Затем, я не усматриваю, какое отношение все это имеет к пониманию моего третьего определения. Не усматриваю я также и того, почему это определение затрудняет вас. Определение это в том виде, как я его, если не ошибаюсь, сообщил вам, гласит: «Под субстанцией я разумею то, что существует в себе и мыслится (представляется — concipitur) через себя, т.е. то, понятие (представление — conceptus) чего не заключает в себе понятия другой вещи. Под атрибутом я разумею то же самое, с тем только различием, что атрибутом это называется по отношению к интеллекту (уму — intellectus), приписывающему (tribuere) субстанции такую именно определенную природу» 40. Определение это достаточно ясно раскрывает, что я хочу разуметь под субстанцией или (sive) атрибутом. Но если вы тем не менее желаете, чтобы я объяснил вам на примере (в котором, собственно говоря, нет никакой надобности), каким образом одна и та же вещь может обозначаться двумя разными именами, то не поскуплюсь на целых два. Первый пример: под именем Израиля разумеется третий патриарх, но он же известен и под именем Иакова, причем последнее имя получено им за то,

416


что он схватил пятку брата своего 41. Второй пример: под плоским я разумею то, что отражает все лучи света без какого бы то ни было изменения; то же самое я разумею и под белым, с тем только различием, что белым это называется по отношению к человеку, смотрящему на плоскую [поверхность] 42.

Я полагаю, что я полностью ответил на все ваши вопросы. Теперь я буду ждать вашего суждения; и если еще что-нибудь имеется такого, что, по вашему мнению, нехорошо или недостаточно ясно доказано, не постесняйтесь указать мне на это. И т.д. 43

[Рейнсбург, конец февраля 1663 г.]

^ ПИСЬМО 10 44

Ученейшему юноше Симону де Врису

от Б. д. С.

Уважаемый друг!

Вы спрашиваете меня: нуждаемся ли мы в опыте (ехреrientia), чтобы знать, истинно ли определение (definito) какого-нибудь атрибута. Отвечу на это, что в опыте мы нуждаемся только в отношении к тому, что не может быть выведено из определения вещи, как например существование модусов, ибо оно не может быть выведено из определения вещи. Но мы не нуждаемся .в опыте в отношении таких предметов, существование которых неотделимо от их сущности и вследствие этого может быть выведено из их определения. Более того: никакой опыт никогда не сможет научить нас этому, ибо опыт не учит никаким сущностям вещей. Самое большее, что он может сделать — это таким образом детерминировать нашу мысль (дух, душу — mens), чтобы она была направлена только на определенные сущности вещей. Поэтому так как существование атрибутов не различается от их сущности, то никаким опытом мы не сможем постигнуть его.

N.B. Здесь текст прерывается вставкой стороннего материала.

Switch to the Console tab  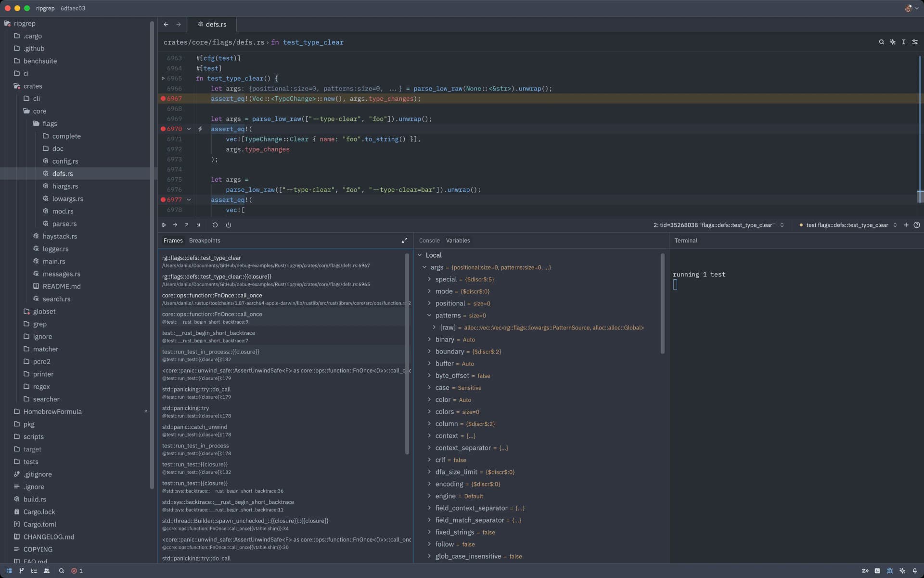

Далее Вы спрашиваете, являются ли вечными истинами 45 также и вещи и состояния вещей? Я отвечаю: несомненно. Если же Вы спросите меня, почему я их не называю вечными истинами, то я скажу: с целью отличить их (как это

417


принято всеми) от тех истин, которые но выражают никакой вещи или состояния вещи, — вроде, например, следующей: «Из ничего ничего не происходит». Такое и подобные ему положения и называются в собственном смысле вечными истинами, причем этим хотят обозначить только то, что подобные истины не имеют никакого местопребывания вне мысли (extra mentem). И т.д.

[Рейнсбург, март 1663 г.]

ПИСЬМО 11 46

^ Славнейшему мужу Б. д. С.

от Генриха Ольденбурга.

Превосходнейший муж, дорогой друг!

Я мог бы привести много причин в оправдание моего долгого молчания, но все они сводятся к двум главным: к нездоровью благороднейшего Бойля и к массе дел, отвлекавших меня самого. Нездоровье-то и препятствовало Бойлю раньше ответить на Ваши возражения относительно селитры; я же в течение последних нескольких месяцев был до такой степени завален делами, что почти не принадлежал самому себе, а потому и не мог исполнить того, что считаю по отношению к Вам своей первейшей обязанностью. Душевно радуюсь, что теперь оба эти препятствия устранены (по крайней мере на время) и я могу возобновить сношения с таким другом, как Вы. Делаю это с величайшим удовольствием и с твердым намерением приложить с помощью божией все старания к тому, чтобы в дальнейшем наша переписка не прерывалась на столь долгое время.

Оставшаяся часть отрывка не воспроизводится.